* **WHAT YOU SHOULD DO**
Within the entries below, every line containing "label" is to be copied.

* **GIVEN DATA**
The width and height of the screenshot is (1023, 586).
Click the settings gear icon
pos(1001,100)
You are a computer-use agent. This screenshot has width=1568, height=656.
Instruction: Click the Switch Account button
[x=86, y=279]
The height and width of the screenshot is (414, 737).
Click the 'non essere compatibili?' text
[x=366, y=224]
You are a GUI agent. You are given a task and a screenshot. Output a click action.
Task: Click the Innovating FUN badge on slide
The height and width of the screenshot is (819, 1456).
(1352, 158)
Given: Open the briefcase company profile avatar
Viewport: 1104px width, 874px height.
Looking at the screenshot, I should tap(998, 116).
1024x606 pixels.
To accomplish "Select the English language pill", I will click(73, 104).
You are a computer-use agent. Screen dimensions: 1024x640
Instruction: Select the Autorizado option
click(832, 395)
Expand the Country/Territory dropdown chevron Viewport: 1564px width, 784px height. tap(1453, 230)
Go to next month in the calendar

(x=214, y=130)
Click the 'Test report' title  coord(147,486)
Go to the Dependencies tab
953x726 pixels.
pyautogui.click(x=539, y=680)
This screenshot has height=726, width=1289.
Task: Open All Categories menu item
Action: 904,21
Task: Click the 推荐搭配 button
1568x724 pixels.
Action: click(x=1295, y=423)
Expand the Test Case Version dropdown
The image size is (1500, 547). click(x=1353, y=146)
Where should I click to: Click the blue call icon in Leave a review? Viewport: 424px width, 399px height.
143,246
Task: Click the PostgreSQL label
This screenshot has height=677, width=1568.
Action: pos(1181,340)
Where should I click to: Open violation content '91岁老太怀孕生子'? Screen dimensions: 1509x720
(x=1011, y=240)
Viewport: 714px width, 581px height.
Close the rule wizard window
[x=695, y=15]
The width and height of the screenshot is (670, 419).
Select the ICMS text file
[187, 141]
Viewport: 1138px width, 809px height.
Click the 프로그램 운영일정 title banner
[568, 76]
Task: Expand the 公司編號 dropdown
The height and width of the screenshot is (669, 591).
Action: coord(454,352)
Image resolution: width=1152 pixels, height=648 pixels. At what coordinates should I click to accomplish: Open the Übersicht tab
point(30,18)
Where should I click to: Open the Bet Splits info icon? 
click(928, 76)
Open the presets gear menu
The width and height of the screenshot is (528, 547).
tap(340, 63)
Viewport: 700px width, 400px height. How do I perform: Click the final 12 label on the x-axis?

* **REPLY**
Task: Click the PostgreSQL label
Viewport: 700px width, 400px height. How do I perform: Click the final 12 label on the x-axis?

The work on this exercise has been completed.